Toni Morrison in 1982

That business about lazy. People doing four jobs are supposedly lazy. I remember working in houses for white people. It’s very difficult if you move in somebody’s dirt not to recognise that they are both lazy and dirty. I am the one who is assumed to be both those things. If a proper economic study is done of this country, it must include the fact that they had 200 years of free labour, which made them a successful country in one eighth of the time they would normally have to spend.

Henry Miller in 1979

Sex has no pull anymore. Everybody is immersed in it like a hot bath. Therefore there is no ecstasy, no surprise, no enjoyment. It’s as if they were doing exercises.

Saul Bellow in 1977

They are intellectual professionals in the study of literature. Their purpose is to convert novels, poems, plays into subject matter. This is where the damage comes; they make discourse of it. It wasn’t originally there to make discourse of. Modern novels weren’t taught in the universities of the 19th century. Anyone who has received a decent education should be able to pick up a novel by themselves and read it.


Mary McCarthy in 1960

I think the world is pretty terrible and somebody has to speak up. I think there is a general conspiracy of silence about what goes on. All the stuff that’s piped in, including probably this programme with me on it, that daily cant that pours from the radio, the newspapers, advertising, education and everybody simply endures it.
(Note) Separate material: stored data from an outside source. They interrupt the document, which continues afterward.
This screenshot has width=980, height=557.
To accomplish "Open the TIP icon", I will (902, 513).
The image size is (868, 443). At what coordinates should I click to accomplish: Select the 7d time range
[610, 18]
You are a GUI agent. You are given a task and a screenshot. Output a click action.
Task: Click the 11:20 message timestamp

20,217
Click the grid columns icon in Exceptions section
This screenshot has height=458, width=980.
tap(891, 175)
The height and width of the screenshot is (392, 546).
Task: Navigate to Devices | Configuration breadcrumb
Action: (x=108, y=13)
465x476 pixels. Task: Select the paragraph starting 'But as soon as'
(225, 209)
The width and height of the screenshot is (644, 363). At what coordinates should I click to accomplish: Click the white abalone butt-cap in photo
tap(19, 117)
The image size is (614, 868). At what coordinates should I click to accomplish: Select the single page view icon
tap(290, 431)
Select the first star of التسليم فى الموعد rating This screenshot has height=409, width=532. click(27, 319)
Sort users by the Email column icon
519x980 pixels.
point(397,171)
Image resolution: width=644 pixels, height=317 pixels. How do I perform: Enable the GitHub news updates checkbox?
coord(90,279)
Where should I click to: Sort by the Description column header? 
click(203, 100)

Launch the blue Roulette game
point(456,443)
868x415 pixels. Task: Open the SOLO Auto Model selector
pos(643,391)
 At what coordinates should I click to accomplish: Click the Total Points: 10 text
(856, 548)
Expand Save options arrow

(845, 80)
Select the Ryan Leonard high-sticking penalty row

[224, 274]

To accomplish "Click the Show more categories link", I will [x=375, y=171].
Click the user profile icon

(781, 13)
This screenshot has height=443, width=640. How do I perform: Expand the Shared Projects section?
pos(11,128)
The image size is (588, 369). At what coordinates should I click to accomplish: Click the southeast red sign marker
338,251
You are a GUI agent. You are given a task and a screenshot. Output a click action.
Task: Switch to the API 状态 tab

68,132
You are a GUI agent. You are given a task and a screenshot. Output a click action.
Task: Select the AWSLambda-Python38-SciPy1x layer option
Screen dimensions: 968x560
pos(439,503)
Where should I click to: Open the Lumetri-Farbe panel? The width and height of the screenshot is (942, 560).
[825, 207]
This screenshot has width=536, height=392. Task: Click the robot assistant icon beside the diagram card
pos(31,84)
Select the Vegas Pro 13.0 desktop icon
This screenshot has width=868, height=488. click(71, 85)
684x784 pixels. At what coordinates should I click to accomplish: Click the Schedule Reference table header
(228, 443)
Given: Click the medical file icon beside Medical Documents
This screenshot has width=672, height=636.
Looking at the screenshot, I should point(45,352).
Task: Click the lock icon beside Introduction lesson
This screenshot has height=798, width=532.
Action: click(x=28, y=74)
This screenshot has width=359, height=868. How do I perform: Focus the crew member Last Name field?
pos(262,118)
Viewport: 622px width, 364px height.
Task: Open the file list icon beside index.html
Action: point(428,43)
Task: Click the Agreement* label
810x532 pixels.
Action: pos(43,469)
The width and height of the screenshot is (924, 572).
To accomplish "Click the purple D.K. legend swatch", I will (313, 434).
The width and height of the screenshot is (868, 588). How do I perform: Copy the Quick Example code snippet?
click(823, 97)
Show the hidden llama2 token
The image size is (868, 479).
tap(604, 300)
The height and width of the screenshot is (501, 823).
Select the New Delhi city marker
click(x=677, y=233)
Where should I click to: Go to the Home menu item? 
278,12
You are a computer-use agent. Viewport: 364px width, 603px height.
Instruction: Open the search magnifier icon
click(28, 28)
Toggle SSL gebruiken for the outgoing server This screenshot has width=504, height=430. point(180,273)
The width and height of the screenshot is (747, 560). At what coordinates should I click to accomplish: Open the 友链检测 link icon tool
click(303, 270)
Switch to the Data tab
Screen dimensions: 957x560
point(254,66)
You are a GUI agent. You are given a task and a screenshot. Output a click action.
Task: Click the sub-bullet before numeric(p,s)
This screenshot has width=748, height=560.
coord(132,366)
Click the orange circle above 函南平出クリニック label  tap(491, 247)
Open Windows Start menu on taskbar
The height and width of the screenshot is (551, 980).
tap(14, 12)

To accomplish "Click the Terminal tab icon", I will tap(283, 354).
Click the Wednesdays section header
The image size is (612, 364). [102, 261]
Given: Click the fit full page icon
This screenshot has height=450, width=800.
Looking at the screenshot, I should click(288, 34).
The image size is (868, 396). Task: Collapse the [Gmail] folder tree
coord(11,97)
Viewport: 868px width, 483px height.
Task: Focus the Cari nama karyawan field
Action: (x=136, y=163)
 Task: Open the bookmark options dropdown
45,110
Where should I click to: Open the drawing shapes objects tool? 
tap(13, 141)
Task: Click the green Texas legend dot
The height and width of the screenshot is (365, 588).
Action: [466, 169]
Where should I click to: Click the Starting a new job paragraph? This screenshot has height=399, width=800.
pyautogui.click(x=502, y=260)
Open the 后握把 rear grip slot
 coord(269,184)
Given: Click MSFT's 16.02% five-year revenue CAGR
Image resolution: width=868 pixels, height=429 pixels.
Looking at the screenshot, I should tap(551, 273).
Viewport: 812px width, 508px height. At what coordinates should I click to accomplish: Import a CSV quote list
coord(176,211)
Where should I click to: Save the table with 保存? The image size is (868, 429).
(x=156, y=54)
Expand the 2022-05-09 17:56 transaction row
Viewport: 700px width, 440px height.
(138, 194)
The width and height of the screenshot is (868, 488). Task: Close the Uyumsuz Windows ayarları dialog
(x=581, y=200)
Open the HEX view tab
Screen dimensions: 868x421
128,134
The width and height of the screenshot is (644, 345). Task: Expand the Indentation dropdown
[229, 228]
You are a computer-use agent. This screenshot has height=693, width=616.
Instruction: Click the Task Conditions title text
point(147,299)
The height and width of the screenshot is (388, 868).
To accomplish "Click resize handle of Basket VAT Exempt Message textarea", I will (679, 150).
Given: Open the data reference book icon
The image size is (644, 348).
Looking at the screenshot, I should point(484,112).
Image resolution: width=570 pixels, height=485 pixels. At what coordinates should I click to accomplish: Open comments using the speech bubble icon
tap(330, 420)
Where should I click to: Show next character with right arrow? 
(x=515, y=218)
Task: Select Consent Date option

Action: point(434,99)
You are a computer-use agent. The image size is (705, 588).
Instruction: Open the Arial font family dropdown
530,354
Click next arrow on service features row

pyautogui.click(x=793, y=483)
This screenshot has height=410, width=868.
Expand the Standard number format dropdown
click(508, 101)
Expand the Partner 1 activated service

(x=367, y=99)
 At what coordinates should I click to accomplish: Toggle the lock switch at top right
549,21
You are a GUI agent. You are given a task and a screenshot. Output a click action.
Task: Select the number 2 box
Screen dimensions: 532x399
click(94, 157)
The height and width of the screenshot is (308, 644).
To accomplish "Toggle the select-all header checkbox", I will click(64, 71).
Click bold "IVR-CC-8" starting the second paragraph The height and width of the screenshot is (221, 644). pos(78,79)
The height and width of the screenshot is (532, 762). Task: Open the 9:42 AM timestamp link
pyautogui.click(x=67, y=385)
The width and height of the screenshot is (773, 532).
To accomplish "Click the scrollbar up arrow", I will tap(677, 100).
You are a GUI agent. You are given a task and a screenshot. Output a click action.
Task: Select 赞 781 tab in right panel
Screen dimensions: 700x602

Somebody should get up and just shut it off.

Eudora Welty in 1985

Something has been troubling me a lot when I go round and talk to students. It is that very intelligent people don’t know the difference between fiction and non-fiction and they don’t assume there is any.

Arthur Miller in 1968

The reality was depression. The reality was the whole thing coming down in a heap of wood and cinders. What happens when everybody has a refrigerator? What happens when everybody has a car? It’s got to end.

Gore Vidal in 1978

With politics and religion, one is the mirror of the other and there is no answer in either case.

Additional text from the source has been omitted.